This time instead of trying to move the fish, Carl moved himself, easing downstream until the salmon was again next to him. Then, once more slipping the net into the river in front of the fish, he angled his rod downstream and tugged the fish backward.
In response to the sudden pressure, the big salmon shot straight upstream and buried itself nose-first into Carl’s net.
To the end of his days, Carl Lear could never quite remember how his fly rod wound up tucked beneath his arm that night—only the power still left in that big salmon as he locked his grip around the base of its broad thrashing tail and wrestled him, net and all, to shore.

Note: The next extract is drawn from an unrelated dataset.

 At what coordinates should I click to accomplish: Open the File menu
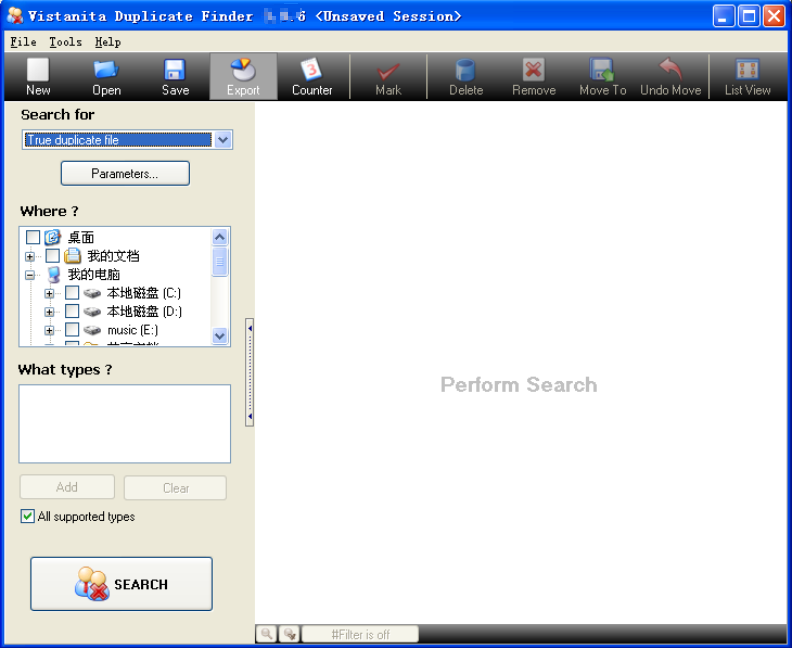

For ten minutes the two of them lay there together in the dark, damp grass, and when Carl finally regained himself, the old fish was dead. By the time he got the salmon up the bluff, across the bridge and to the truck, he was pretty well exhausted.
In the years that followed, Carl seemed to alternate between pride and regret whenever he thought or spoke about that fish and how it had died, always ending up thinking or saying, “Well, he was a salmon . . . he was gonna to die anyway.”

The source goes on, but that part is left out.